RECORDS SHOWN START

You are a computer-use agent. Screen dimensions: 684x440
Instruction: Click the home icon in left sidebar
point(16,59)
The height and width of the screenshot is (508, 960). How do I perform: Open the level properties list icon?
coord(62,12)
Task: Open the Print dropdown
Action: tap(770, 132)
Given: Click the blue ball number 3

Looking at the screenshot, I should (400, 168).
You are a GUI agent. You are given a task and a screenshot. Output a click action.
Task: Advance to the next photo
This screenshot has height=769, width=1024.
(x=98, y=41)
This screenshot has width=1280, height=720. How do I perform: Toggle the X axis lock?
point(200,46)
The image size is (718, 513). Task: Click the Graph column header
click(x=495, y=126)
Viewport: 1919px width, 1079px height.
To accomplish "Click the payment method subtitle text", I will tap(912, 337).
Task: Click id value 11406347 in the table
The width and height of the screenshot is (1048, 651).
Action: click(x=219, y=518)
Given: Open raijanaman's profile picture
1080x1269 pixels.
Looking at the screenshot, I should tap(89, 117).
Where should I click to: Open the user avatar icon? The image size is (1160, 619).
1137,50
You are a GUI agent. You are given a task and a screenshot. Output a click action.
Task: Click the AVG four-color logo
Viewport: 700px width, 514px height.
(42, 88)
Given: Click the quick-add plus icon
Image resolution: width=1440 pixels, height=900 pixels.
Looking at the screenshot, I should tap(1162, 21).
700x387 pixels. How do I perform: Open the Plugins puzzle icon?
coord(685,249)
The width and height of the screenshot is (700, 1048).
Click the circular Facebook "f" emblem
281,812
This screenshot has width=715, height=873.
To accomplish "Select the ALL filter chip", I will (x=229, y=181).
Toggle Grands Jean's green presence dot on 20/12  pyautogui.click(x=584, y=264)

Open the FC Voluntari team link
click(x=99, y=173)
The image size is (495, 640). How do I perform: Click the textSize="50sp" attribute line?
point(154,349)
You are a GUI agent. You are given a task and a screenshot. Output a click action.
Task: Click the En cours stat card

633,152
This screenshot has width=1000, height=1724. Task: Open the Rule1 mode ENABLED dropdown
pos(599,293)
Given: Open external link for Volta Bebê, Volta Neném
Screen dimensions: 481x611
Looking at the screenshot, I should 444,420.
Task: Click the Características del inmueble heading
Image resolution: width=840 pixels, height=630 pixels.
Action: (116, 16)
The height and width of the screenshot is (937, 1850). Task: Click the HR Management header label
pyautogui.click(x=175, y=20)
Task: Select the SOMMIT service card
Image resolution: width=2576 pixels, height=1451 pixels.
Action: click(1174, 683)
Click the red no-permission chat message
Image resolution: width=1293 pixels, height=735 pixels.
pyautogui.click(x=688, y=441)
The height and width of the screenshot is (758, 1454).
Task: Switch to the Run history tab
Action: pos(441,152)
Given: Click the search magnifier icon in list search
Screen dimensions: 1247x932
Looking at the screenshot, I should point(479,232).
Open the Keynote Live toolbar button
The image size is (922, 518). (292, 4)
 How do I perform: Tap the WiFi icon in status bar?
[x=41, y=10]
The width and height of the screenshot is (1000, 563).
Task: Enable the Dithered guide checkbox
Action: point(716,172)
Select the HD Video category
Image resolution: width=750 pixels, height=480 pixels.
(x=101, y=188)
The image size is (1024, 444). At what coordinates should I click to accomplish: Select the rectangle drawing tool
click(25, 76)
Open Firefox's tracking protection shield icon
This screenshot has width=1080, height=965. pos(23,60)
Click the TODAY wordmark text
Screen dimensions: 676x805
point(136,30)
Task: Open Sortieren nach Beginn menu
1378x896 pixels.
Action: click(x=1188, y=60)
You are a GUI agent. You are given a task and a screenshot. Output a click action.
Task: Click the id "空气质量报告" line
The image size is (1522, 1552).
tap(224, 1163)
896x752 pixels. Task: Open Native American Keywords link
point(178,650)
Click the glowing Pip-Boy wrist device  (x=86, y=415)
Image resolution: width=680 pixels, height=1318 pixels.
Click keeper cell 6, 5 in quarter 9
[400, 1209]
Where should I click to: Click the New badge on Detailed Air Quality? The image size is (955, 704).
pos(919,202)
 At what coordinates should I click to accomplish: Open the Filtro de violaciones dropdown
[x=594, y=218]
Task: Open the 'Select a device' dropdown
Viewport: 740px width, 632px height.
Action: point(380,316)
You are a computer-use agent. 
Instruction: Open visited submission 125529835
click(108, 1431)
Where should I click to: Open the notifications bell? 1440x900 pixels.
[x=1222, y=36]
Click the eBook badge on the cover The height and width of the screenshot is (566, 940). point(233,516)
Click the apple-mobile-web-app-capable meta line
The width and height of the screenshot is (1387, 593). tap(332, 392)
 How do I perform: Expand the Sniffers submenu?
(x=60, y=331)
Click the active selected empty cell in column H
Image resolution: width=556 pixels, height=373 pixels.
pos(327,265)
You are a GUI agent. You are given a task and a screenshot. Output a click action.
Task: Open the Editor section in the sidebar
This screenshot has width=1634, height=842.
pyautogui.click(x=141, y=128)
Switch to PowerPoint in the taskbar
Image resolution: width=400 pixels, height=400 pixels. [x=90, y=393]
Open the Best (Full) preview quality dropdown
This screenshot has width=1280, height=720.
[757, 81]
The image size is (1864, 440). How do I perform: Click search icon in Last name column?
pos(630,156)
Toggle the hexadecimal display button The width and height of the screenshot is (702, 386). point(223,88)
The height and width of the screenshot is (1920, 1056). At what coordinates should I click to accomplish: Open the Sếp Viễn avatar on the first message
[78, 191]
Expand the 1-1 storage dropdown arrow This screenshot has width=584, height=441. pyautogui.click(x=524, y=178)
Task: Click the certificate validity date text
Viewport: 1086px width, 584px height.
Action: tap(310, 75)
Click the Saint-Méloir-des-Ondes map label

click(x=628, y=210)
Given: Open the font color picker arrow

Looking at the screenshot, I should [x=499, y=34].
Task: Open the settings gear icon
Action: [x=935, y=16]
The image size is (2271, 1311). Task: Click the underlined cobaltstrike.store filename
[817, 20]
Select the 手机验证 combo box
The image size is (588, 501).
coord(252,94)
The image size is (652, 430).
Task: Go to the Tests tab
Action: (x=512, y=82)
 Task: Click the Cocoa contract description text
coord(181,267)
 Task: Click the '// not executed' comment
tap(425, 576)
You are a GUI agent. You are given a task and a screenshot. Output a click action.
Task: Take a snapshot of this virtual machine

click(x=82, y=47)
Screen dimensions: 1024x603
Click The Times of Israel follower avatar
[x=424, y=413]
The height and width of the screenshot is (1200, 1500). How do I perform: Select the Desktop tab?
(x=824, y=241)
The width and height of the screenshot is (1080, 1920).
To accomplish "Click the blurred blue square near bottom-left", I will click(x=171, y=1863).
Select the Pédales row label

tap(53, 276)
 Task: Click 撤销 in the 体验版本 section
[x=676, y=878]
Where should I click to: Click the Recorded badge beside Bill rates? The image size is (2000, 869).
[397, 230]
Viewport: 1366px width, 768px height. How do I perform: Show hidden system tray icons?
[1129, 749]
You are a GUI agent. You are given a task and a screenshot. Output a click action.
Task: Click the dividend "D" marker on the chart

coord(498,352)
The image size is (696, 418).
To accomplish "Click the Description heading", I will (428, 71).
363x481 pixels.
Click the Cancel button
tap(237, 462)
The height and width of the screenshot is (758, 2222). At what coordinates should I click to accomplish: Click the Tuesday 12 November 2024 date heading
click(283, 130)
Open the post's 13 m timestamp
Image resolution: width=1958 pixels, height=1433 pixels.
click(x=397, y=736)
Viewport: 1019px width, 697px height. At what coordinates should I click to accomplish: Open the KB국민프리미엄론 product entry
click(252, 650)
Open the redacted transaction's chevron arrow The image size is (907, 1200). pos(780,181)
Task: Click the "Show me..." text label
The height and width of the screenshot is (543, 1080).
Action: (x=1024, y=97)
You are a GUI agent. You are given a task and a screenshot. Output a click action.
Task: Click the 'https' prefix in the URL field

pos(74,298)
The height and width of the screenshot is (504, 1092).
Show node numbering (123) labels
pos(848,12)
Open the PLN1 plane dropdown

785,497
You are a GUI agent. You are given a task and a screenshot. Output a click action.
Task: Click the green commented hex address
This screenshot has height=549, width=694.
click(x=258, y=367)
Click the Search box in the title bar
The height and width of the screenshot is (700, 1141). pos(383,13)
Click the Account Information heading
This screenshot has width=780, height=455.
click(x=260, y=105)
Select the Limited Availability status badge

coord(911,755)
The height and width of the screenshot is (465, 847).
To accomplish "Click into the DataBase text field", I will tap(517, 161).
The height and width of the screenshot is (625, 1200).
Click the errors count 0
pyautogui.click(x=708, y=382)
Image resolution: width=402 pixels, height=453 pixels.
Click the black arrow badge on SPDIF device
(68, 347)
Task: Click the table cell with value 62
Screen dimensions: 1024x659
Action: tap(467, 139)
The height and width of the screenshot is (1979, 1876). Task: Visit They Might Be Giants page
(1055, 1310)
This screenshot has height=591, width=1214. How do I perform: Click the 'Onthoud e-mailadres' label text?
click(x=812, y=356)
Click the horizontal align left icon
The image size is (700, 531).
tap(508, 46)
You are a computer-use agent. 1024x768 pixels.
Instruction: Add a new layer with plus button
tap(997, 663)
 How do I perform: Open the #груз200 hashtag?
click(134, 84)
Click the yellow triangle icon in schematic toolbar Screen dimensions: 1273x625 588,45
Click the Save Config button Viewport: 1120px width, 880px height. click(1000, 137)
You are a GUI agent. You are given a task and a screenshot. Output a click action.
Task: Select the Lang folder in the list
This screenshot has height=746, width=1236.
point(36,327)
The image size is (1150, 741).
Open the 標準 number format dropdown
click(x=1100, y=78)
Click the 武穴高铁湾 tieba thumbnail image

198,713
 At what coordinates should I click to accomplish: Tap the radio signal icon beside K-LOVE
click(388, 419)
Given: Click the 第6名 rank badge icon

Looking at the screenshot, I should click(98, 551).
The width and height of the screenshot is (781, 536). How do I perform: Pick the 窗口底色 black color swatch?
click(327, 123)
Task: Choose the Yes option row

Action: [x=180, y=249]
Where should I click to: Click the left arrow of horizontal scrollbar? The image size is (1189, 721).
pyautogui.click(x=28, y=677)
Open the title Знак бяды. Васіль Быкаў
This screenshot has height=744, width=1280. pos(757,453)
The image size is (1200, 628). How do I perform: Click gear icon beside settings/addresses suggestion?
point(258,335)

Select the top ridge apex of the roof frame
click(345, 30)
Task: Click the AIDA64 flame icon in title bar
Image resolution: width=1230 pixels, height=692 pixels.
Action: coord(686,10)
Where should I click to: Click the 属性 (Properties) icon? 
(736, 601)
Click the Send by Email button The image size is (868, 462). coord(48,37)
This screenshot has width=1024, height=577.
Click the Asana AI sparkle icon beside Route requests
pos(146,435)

RECORDS SHOWN END

TASK TO COMPLETE
Nothing but the exact lines from the start of the material through the line holding "Viewport: 1919px width, 1079px height.", both included, belongs in the answer.

YOUR RESPONSE
You are a computer-use agent. Screen dimensions: 684x440
Instruction: Click the home icon in left sidebar
point(16,59)
The height and width of the screenshot is (508, 960). How do I perform: Open the level properties list icon?
coord(62,12)
Task: Open the Print dropdown
Action: tap(770, 132)
Given: Click the blue ball number 3

Looking at the screenshot, I should (400, 168).
You are a GUI agent. You are given a task and a screenshot. Output a click action.
Task: Advance to the next photo
This screenshot has height=769, width=1024.
(x=98, y=41)
This screenshot has width=1280, height=720. How do I perform: Toggle the X axis lock?
point(200,46)
The image size is (718, 513). Task: Click the Graph column header
click(x=495, y=126)
Viewport: 1919px width, 1079px height.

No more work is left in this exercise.